* WHAT IS BEING ASKED *
Starting with the line containing "OK, I agree (173, 42)" and going on through the line containing "[Remove <span class='facetapi-facet-text'>Clinical", return the lines of the data below exactly, and only those.

* SOURCE DATA *
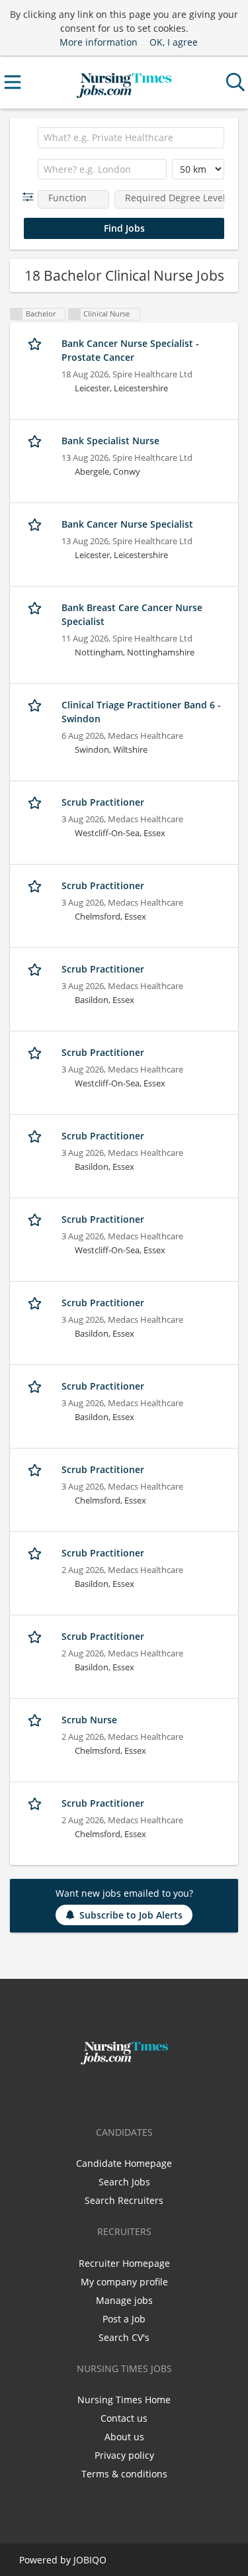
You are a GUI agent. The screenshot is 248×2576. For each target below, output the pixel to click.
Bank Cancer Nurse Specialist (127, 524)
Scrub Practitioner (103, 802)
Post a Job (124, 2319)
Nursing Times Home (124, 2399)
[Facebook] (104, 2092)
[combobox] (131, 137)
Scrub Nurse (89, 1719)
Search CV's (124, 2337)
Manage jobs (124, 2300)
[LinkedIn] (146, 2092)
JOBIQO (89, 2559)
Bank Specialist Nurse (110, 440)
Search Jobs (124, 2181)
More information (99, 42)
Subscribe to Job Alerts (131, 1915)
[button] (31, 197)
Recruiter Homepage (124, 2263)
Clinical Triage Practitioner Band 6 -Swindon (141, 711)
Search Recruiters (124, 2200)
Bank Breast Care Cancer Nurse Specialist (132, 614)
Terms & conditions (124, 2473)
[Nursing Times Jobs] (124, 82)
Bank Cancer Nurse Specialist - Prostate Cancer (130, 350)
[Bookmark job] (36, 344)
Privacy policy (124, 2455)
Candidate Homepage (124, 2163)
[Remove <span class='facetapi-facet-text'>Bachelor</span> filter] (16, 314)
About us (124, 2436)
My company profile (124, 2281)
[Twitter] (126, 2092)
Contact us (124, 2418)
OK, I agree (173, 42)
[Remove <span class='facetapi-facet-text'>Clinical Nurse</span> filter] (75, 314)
---
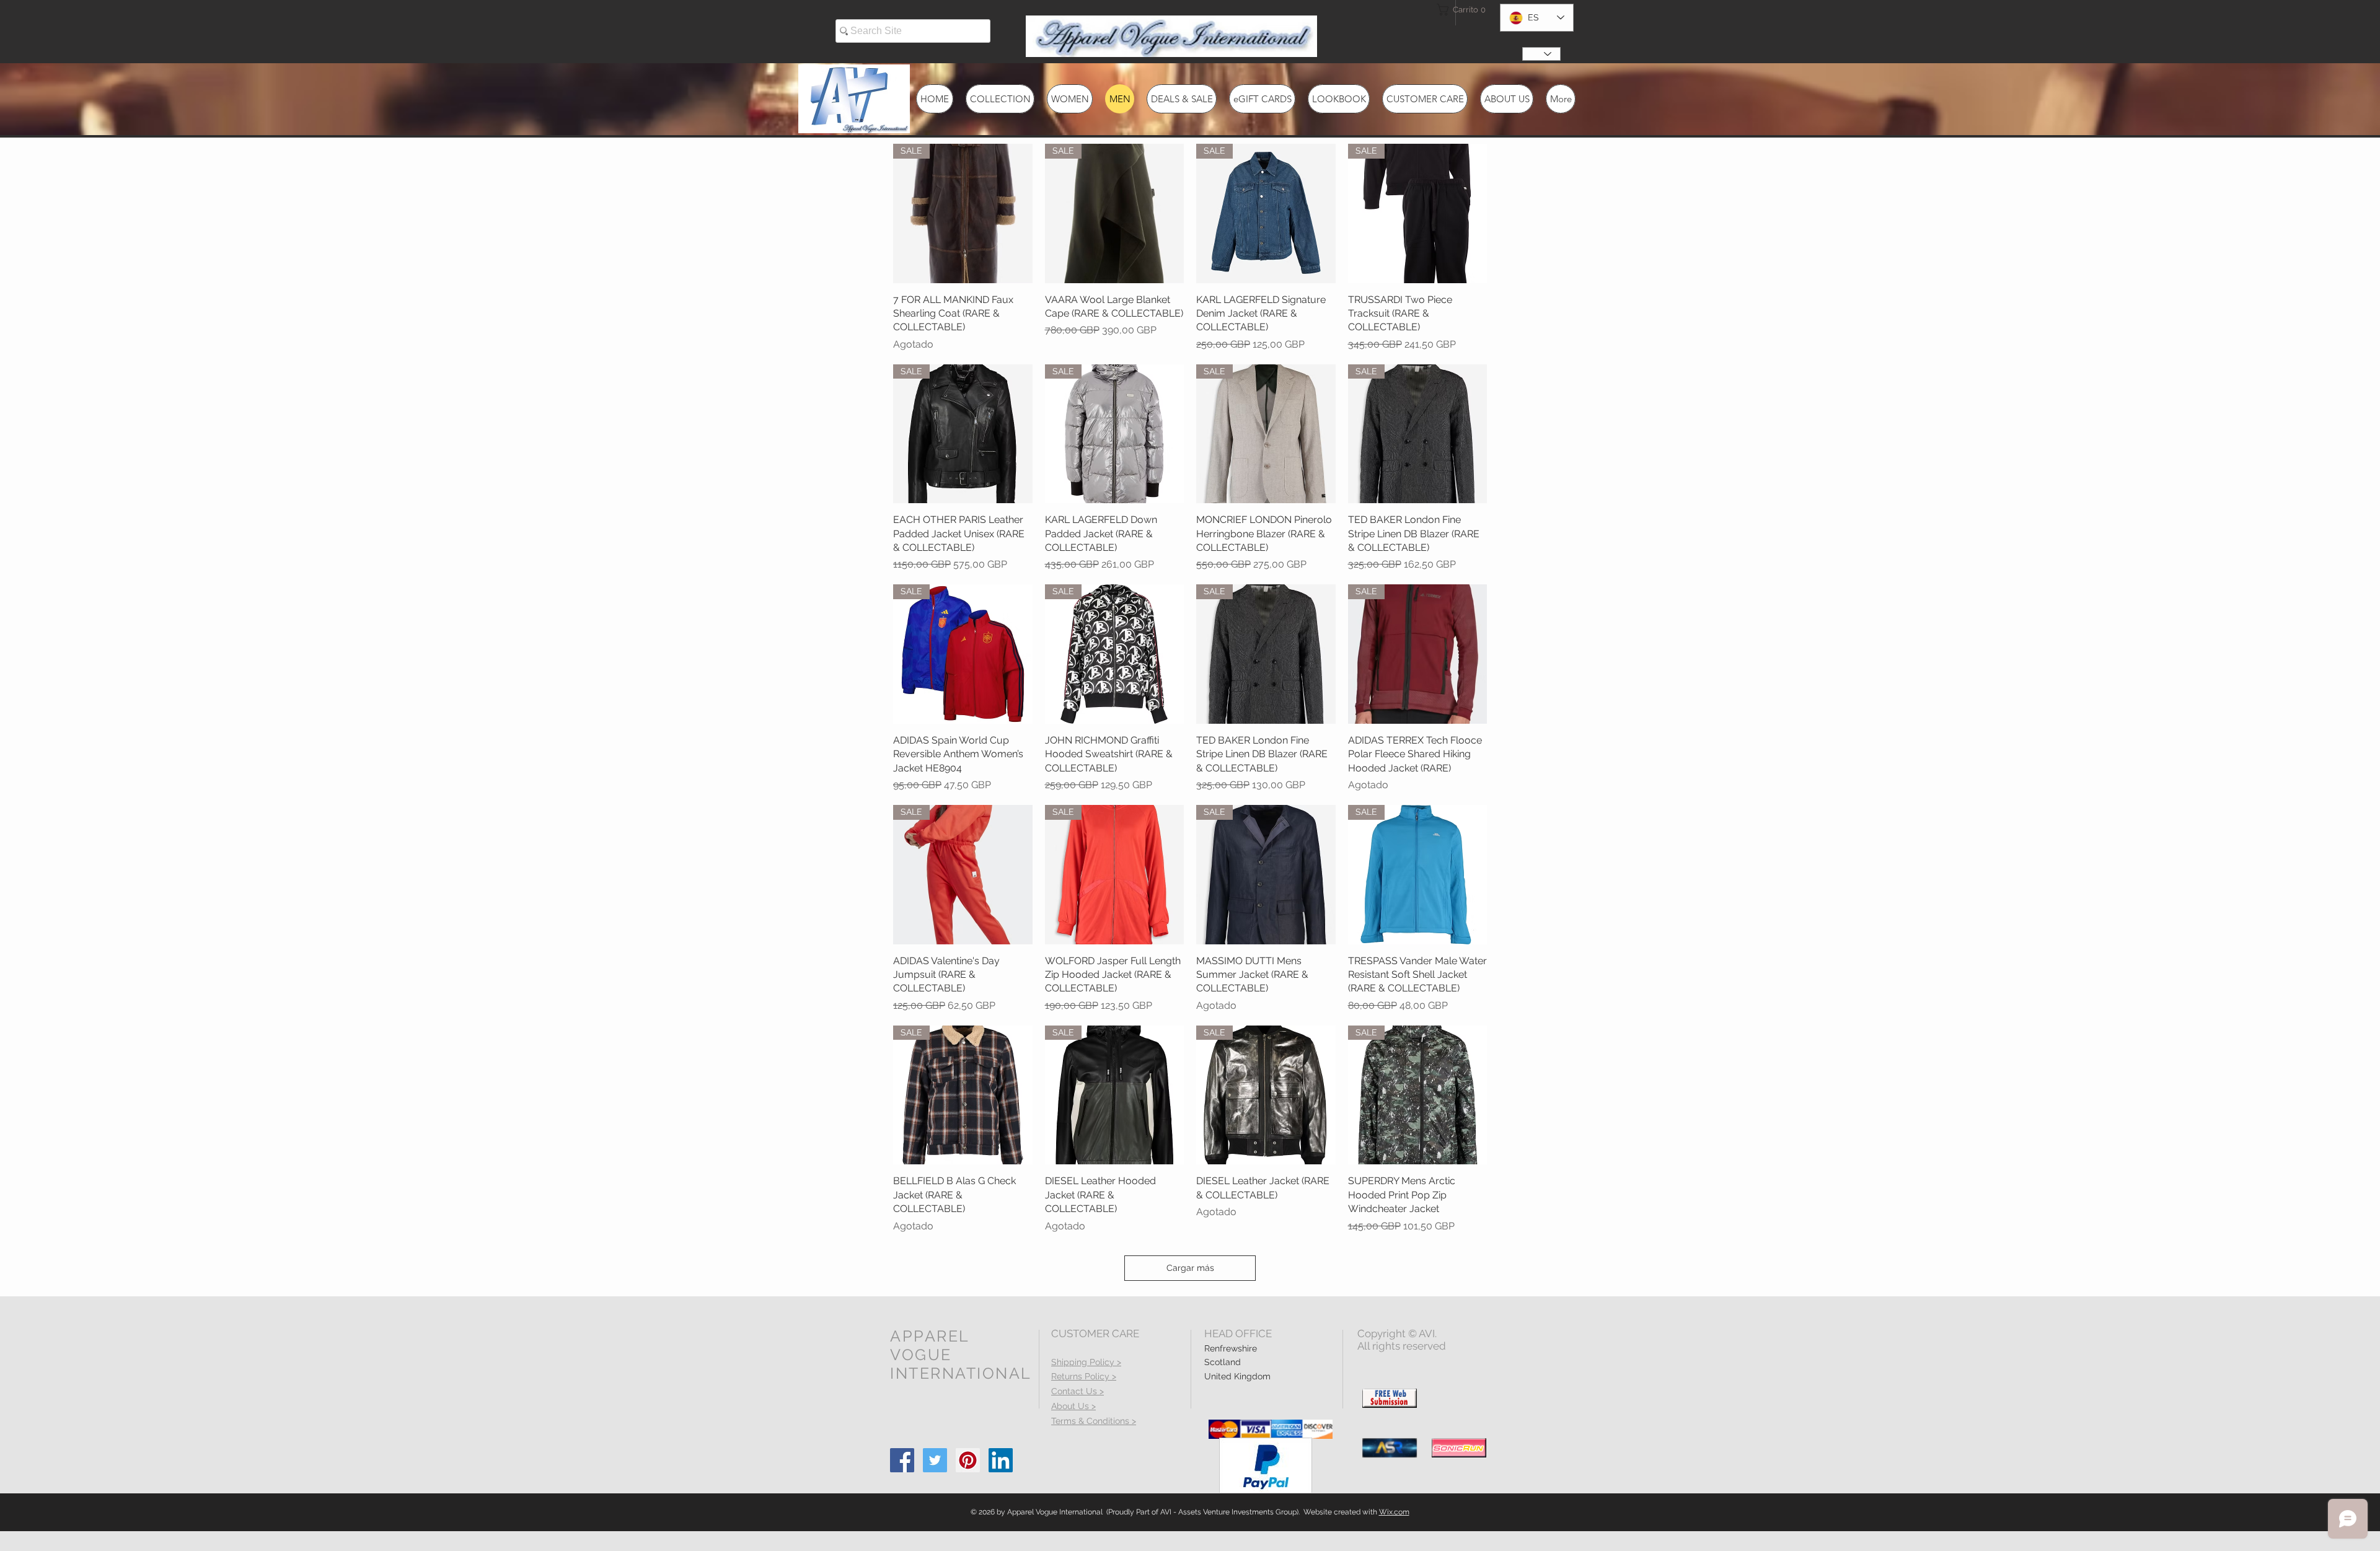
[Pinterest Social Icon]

* RESPONSE FOR THIS EXERCISE *
OK, I agree (173, 42)
[Remove <span class='facetapi-facet-text'>Clinical Nurse</span> filter] (75, 314)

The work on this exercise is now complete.